◆ What the task requires ◆
Copy nothing from the entries below except the lines from the one containing "Continue shopping (1260, 453)" through the one containing "[Enviar esta postagem] (159, 1616)", and copy those exactly.

[Records excerpted from a collection]
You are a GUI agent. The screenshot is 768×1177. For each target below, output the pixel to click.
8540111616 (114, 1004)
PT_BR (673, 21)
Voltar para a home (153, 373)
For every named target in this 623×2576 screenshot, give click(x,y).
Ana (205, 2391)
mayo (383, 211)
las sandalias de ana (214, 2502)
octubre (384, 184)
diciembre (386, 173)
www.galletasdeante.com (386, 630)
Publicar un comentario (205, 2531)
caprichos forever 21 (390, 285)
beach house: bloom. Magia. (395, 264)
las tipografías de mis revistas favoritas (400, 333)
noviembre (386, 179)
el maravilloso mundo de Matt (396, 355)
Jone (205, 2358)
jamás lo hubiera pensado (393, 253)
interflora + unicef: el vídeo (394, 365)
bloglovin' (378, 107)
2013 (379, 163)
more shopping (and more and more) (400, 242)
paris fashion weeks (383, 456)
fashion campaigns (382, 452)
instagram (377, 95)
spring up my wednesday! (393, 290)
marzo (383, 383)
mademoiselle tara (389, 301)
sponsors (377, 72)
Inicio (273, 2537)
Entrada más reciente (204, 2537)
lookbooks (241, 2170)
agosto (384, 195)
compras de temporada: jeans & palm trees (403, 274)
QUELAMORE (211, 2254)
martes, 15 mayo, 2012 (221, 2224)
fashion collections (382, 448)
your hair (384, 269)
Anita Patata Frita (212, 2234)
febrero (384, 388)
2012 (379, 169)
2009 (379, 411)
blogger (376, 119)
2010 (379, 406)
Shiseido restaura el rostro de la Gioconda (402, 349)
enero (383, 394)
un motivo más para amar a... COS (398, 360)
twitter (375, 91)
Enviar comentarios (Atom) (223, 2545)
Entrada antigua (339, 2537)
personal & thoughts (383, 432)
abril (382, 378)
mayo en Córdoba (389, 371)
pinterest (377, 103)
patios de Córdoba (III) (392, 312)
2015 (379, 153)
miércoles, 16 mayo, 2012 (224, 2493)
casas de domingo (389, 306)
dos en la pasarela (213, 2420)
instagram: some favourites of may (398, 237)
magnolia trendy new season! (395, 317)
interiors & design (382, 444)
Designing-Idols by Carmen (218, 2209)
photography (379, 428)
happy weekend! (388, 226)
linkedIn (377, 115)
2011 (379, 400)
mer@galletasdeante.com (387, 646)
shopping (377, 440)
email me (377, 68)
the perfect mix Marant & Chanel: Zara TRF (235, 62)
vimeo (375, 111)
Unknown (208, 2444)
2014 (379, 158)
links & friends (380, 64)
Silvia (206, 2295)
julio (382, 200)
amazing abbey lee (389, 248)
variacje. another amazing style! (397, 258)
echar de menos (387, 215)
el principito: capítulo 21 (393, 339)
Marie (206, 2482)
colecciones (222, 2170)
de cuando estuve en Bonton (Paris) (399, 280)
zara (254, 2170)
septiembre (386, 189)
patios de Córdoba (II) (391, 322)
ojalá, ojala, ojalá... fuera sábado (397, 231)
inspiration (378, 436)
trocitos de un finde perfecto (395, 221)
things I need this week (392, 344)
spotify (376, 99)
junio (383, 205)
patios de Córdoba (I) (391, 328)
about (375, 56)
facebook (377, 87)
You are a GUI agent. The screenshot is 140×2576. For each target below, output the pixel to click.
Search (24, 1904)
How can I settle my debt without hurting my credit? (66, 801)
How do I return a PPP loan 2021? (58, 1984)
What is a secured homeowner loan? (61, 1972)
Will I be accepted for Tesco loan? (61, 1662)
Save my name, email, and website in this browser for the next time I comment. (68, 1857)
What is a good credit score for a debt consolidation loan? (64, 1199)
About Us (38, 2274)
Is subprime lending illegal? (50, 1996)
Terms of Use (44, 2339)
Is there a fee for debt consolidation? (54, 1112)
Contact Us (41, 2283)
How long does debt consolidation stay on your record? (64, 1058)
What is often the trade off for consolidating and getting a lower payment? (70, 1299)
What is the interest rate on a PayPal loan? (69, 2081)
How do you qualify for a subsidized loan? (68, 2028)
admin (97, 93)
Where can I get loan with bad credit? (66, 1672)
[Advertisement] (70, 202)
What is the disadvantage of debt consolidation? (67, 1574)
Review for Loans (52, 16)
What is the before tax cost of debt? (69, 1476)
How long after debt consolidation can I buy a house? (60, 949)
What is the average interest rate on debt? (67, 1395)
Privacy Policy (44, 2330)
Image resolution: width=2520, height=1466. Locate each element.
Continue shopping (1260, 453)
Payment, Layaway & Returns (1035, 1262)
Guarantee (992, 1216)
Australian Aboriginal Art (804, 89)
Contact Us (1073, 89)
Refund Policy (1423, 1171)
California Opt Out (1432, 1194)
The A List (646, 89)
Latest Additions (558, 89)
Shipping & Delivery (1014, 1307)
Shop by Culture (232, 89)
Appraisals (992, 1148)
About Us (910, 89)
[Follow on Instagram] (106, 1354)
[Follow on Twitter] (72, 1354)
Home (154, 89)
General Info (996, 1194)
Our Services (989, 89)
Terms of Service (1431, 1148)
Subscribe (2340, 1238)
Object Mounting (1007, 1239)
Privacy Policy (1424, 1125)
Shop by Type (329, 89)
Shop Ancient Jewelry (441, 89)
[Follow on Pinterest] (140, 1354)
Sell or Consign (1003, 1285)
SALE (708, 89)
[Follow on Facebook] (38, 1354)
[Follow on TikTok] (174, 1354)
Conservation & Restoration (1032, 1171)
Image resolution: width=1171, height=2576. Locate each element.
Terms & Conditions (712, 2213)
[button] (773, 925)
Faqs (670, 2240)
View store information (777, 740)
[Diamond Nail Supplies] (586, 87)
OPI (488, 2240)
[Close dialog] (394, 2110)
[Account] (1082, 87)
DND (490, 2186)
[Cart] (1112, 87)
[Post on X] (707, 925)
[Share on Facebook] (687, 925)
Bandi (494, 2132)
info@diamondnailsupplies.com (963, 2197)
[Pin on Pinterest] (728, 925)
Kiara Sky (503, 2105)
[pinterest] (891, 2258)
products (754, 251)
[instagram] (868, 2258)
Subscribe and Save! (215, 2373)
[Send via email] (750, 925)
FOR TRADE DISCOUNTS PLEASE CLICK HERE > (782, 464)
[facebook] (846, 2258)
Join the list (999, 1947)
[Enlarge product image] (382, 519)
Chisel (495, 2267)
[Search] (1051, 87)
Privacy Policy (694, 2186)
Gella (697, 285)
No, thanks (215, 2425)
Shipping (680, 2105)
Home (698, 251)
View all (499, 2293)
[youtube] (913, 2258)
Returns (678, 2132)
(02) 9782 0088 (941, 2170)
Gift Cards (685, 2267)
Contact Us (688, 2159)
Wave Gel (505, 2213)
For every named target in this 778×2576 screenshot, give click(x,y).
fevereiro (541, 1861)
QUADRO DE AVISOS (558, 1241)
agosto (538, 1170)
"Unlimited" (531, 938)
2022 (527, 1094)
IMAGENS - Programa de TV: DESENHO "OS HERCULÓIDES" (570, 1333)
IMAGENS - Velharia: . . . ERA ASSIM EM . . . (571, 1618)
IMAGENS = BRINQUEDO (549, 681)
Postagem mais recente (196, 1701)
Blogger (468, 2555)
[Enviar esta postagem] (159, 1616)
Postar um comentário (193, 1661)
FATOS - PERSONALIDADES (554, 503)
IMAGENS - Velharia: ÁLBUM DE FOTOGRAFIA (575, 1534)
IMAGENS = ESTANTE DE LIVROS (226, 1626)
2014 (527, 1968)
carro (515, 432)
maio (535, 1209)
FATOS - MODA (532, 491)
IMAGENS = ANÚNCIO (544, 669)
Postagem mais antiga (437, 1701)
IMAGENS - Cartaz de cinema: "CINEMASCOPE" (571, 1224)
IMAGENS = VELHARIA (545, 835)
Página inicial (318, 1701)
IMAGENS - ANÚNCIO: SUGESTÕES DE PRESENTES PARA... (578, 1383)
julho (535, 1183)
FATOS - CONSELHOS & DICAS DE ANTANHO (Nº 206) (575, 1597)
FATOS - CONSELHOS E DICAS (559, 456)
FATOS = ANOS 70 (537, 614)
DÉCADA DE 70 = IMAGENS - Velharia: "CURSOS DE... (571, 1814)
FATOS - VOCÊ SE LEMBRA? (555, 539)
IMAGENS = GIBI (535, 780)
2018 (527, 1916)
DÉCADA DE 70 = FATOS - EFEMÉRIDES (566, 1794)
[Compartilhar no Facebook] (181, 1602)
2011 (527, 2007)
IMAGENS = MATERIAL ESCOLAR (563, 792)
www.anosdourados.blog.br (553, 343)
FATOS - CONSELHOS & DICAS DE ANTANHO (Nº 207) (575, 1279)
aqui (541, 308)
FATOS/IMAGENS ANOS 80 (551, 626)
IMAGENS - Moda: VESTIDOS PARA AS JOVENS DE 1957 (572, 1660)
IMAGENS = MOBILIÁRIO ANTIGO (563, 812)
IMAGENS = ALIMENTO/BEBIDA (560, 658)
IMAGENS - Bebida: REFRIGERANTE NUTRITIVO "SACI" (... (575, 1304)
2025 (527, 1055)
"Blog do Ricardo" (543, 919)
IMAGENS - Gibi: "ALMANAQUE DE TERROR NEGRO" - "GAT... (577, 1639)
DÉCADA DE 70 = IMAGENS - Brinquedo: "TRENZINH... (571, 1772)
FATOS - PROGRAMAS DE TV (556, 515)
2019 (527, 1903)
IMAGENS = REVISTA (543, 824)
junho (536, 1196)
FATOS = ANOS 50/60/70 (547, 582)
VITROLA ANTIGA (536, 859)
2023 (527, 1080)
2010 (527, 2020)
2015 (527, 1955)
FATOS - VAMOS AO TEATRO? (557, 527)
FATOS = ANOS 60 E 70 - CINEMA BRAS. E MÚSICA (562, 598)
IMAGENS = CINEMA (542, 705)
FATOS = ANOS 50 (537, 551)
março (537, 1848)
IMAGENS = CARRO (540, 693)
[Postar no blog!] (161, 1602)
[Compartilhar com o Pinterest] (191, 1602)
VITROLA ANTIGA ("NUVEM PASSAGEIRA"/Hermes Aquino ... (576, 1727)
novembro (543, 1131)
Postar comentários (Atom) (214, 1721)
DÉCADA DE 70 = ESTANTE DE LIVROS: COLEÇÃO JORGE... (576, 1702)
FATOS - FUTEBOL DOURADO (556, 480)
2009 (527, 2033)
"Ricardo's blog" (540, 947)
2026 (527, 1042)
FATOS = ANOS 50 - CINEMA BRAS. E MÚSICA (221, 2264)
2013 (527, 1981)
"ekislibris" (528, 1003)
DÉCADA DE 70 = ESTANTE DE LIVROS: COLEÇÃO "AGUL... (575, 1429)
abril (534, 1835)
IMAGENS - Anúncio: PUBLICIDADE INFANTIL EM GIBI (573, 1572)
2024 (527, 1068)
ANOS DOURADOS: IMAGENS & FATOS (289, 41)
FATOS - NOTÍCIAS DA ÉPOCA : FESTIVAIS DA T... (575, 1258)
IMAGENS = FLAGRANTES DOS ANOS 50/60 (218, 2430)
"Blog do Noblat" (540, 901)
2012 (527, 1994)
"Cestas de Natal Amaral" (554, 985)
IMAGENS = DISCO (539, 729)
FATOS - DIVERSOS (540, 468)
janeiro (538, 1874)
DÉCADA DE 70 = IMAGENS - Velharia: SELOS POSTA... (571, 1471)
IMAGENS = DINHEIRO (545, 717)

◆ Task result ◆
Continue shopping (1260, 453)
Payment, Layaway & Returns (1035, 1262)
Guarantee (992, 1216)
Australian Aboriginal Art (804, 89)
Contact Us (1073, 89)
Refund Policy (1423, 1171)
California Opt Out (1432, 1194)
The A List (646, 89)
Latest Additions (558, 89)
Shipping & Delivery (1014, 1307)
Shop by Culture (232, 89)
Appraisals (992, 1148)
About Us (910, 89)
[Follow on Instagram] (106, 1354)
[Follow on Twitter] (72, 1354)
Home (154, 89)
General Info (996, 1194)
Our Services (989, 89)
Terms of Service (1431, 1148)
Subscribe (2340, 1238)
Object Mounting (1007, 1239)
Privacy Policy (1424, 1125)
Shop by Type (329, 89)
Shop Ancient Jewelry (441, 89)
[Follow on Pinterest] (140, 1354)
Sell or Consign (1003, 1285)
SALE (708, 89)
[Follow on Facebook] (38, 1354)
[Follow on TikTok] (174, 1354)
Conservation & Restoration (1032, 1171)
Image resolution: width=1171, height=2576. Locate each element.
Terms & Conditions (712, 2213)
[button] (773, 925)
Faqs (670, 2240)
View store information (777, 740)
[Diamond Nail Supplies] (586, 87)
OPI (488, 2240)
[Close dialog] (394, 2110)
[Account] (1082, 87)
DND (490, 2186)
[Cart] (1112, 87)
[Post on X] (707, 925)
[Share on Facebook] (687, 925)
Bandi (494, 2132)
info@diamondnailsupplies.com (963, 2197)
[Pin on Pinterest] (728, 925)
Kiara Sky (503, 2105)
[pinterest] (891, 2258)
products (754, 251)
[instagram] (868, 2258)
Subscribe and Save! (215, 2373)
[Send via email] (750, 925)
FOR TRADE DISCOUNTS PLEASE CLICK HERE > (782, 464)
[facebook] (846, 2258)
Join the list (999, 1947)
[Enlarge product image] (382, 519)
Chisel (495, 2267)
[Search] (1051, 87)
Privacy Policy (694, 2186)
Gella (697, 285)
No, thanks (215, 2425)
Shipping (680, 2105)
Home (698, 251)
View all (499, 2293)
[youtube] (913, 2258)
Returns (678, 2132)
(02) 9782 0088 (941, 2170)
Gift Cards (685, 2267)
Contact Us (688, 2159)
Wave Gel (505, 2213)
For every named target in this 778×2576 screenshot, give click(x,y).
fevereiro (541, 1861)
QUADRO DE AVISOS (558, 1241)
agosto (538, 1170)
"Unlimited" (531, 938)
2022 (527, 1094)
IMAGENS - Programa de TV: DESENHO "OS HERCULÓIDES" (570, 1333)
IMAGENS - Velharia: . . . ERA ASSIM EM . . . (571, 1618)
IMAGENS = BRINQUEDO (549, 681)
Postagem mais recente (196, 1701)
Blogger (468, 2555)
[Enviar esta postagem] (159, 1616)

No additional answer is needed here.